WORK TASK: All lines from the one that has "Task: Sort by Erstnotiz using its arrow" onward to the end of the records below are to be returned exactly; pictures are to be skipped.

[[ SUPPLIED RECORDS, beginning ]]

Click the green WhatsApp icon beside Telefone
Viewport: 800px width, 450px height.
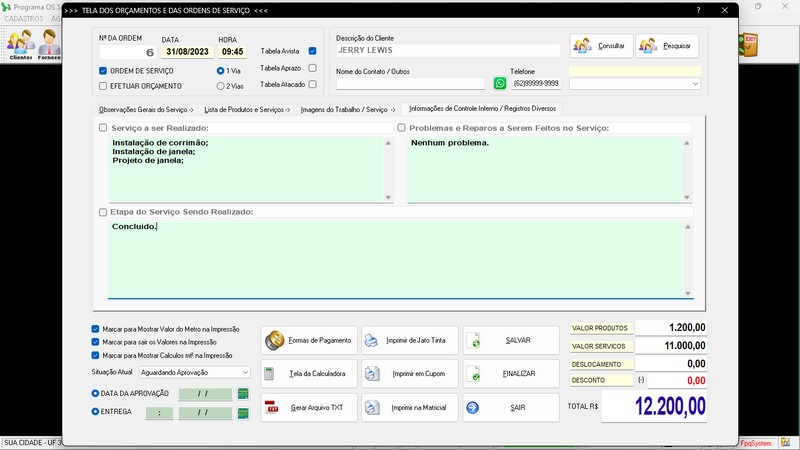click(500, 84)
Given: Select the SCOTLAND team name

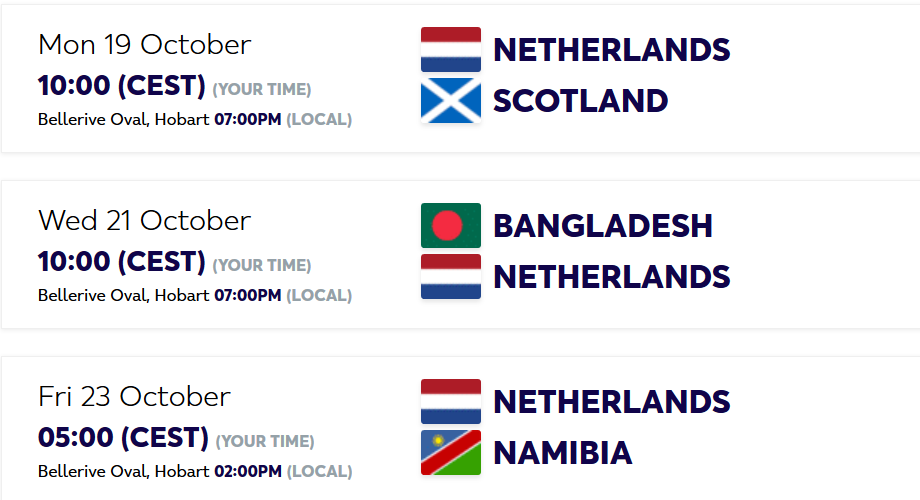Looking at the screenshot, I should point(580,101).
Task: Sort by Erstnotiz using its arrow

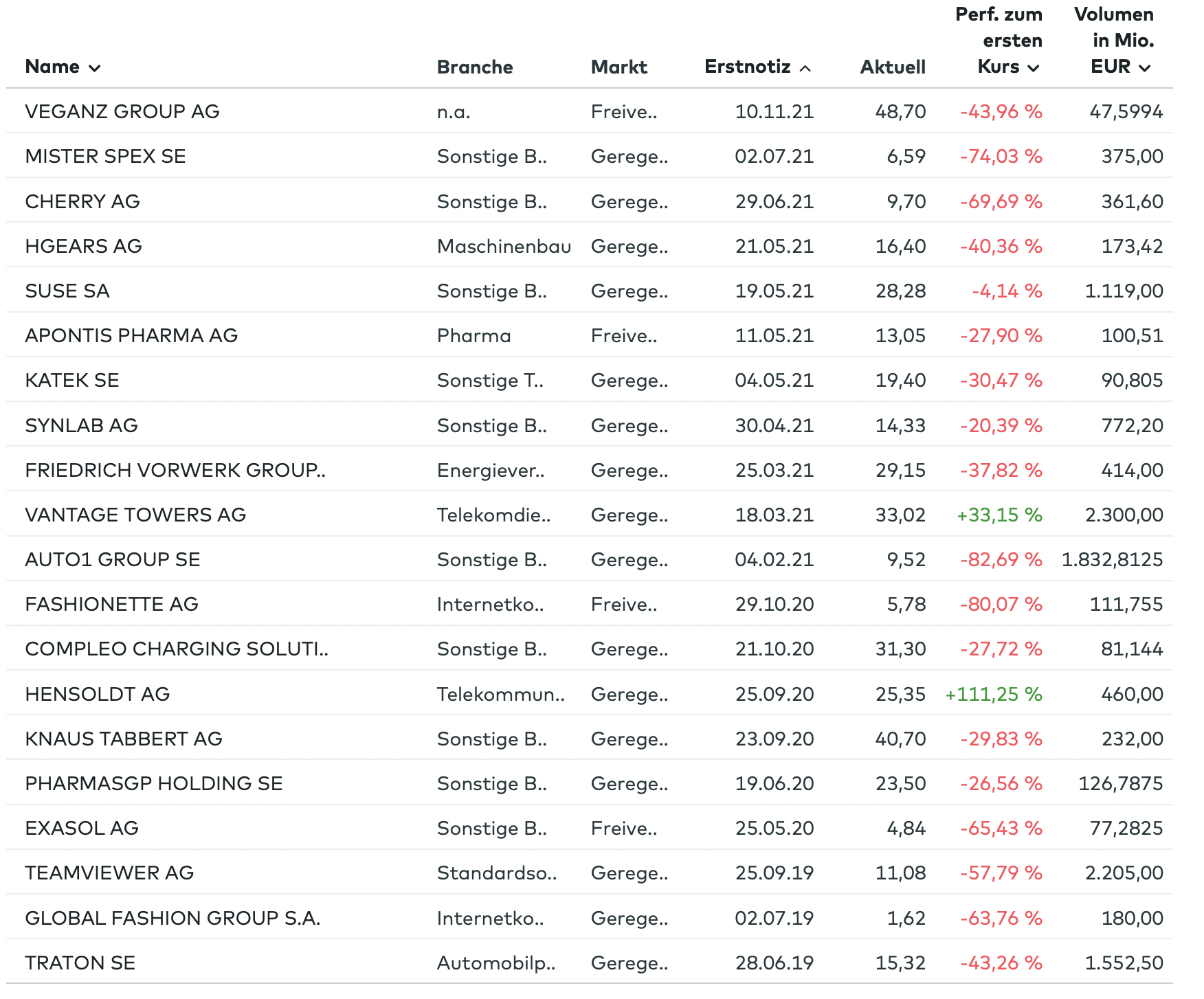Action: (805, 68)
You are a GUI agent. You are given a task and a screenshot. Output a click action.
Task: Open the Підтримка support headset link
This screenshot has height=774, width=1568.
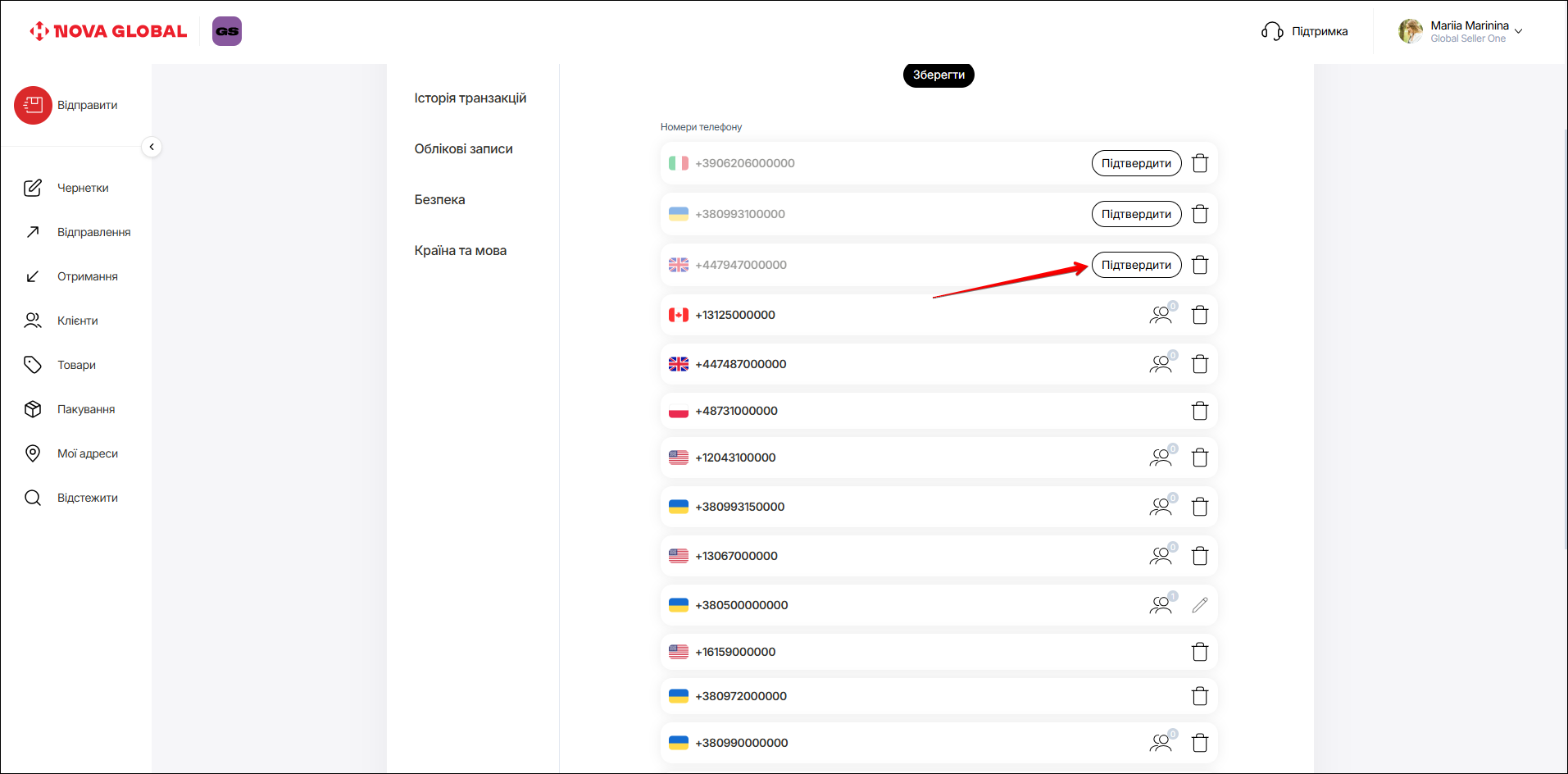coord(1304,31)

[[ SUPPLIED RECORDS, end ]]

EXPECTED ANSWER:
Task: Sort by Erstnotiz using its arrow

Action: (805, 68)
You are a GUI agent. You are given a task and a screenshot. Output a click action.
Task: Open the Підтримка support headset link
This screenshot has height=774, width=1568.
coord(1304,31)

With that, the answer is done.